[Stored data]
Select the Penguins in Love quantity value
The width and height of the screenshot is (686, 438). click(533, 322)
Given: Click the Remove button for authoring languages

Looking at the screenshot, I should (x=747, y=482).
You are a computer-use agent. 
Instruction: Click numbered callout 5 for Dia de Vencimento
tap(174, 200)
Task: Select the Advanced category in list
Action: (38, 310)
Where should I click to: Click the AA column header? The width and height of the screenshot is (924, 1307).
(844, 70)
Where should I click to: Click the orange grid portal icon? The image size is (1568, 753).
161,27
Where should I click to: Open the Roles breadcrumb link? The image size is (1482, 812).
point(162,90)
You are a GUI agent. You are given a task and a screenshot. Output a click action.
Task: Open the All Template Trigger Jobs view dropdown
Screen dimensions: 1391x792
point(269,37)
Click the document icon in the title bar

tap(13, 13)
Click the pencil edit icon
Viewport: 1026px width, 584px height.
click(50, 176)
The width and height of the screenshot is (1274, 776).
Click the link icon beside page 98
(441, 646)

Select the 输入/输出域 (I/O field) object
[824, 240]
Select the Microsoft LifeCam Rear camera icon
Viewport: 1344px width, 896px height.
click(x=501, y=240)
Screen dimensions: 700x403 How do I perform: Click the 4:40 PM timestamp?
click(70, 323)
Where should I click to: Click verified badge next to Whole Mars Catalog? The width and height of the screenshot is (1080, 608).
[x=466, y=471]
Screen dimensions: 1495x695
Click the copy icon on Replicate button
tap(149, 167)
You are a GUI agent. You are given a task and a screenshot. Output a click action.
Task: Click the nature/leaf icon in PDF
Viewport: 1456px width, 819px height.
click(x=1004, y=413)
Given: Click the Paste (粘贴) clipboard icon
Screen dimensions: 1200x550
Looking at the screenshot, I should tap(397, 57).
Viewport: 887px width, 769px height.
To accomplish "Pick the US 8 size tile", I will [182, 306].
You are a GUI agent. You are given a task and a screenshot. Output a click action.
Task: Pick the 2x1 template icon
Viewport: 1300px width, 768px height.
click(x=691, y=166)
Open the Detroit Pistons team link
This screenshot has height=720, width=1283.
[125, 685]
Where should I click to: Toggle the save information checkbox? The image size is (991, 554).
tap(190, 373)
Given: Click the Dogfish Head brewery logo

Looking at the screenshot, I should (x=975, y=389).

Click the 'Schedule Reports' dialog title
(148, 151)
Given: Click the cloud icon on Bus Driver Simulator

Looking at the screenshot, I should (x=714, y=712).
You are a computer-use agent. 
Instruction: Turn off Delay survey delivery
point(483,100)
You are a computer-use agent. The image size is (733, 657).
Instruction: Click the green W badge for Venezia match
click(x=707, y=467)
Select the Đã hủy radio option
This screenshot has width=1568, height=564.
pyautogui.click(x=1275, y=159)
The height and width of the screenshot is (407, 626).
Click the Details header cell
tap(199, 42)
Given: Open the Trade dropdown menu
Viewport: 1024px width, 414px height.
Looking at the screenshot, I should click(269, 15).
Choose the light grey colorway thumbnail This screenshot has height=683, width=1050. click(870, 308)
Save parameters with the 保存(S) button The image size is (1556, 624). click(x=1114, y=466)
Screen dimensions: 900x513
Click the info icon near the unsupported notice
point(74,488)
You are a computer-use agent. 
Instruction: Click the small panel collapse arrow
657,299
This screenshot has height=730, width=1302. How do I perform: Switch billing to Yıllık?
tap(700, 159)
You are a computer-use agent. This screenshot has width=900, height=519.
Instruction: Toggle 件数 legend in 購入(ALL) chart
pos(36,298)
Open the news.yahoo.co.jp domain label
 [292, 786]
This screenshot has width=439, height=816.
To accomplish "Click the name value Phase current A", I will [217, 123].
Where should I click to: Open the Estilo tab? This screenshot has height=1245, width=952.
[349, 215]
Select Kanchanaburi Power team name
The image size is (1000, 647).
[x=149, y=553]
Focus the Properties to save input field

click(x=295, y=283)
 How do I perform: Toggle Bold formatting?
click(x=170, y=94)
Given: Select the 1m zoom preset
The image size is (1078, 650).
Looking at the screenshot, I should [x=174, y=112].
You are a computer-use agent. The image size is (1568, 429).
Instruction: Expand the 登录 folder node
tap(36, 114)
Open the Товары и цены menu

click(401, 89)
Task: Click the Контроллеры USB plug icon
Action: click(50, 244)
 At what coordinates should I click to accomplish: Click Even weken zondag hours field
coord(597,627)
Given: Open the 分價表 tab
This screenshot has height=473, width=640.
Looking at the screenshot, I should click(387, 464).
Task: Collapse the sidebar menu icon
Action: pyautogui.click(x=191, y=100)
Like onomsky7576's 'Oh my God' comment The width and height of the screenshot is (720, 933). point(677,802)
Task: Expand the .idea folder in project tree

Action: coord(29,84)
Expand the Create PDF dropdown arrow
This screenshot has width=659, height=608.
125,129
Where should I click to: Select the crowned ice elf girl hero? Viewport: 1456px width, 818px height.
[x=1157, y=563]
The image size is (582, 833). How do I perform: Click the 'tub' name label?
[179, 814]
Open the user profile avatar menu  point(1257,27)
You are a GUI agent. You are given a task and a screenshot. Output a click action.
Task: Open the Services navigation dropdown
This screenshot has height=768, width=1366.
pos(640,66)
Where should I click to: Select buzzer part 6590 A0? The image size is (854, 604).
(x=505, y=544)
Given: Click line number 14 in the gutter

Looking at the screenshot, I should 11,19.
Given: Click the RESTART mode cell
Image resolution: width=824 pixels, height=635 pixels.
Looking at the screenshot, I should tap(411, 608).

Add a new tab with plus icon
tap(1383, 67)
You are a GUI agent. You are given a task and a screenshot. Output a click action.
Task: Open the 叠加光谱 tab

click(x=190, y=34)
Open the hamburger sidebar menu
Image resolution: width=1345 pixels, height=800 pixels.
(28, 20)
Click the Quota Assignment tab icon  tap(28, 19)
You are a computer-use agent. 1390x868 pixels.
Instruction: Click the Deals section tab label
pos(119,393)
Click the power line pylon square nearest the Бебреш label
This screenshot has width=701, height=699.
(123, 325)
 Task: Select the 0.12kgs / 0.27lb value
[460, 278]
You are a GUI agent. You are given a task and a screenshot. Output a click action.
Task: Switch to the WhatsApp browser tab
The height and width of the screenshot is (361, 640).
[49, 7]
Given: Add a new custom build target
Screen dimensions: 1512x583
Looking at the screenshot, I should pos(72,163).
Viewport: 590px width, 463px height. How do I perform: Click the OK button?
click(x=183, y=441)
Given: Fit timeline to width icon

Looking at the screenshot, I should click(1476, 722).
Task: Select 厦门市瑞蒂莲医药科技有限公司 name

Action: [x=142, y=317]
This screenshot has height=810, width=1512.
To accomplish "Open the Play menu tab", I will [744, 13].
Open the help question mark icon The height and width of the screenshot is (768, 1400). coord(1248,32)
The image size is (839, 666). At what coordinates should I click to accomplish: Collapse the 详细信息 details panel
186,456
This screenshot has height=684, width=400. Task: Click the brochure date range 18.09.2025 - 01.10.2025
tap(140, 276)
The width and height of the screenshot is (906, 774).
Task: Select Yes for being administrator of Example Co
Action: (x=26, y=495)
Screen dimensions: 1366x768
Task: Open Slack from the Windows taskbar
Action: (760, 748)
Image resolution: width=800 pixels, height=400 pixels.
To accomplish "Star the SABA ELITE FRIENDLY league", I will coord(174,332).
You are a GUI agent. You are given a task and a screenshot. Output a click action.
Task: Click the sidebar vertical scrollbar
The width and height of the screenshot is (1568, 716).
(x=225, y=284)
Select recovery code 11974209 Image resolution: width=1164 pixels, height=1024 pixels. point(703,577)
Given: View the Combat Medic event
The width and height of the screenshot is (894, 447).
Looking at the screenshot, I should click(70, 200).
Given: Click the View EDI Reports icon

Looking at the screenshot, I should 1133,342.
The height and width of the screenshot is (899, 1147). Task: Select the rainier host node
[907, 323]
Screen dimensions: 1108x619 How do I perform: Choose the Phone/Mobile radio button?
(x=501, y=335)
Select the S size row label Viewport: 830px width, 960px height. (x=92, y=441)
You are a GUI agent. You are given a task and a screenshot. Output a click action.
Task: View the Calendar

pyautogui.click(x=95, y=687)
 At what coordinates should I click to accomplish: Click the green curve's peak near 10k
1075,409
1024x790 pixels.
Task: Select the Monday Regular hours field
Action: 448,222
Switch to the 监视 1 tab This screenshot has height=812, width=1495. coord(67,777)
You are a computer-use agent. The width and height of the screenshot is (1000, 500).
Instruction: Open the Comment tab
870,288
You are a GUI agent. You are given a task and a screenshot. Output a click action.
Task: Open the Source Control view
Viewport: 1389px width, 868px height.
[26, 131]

Directions for this task. Every line that holds the word "dropdown" should be copied from the records above.

Solution to this exercise.
Task: Open the All Template Trigger Jobs view dropdown
Given: Open the Trade dropdown menu
Expand the Create PDF dropdown arrow
Task: Open the Services navigation dropdown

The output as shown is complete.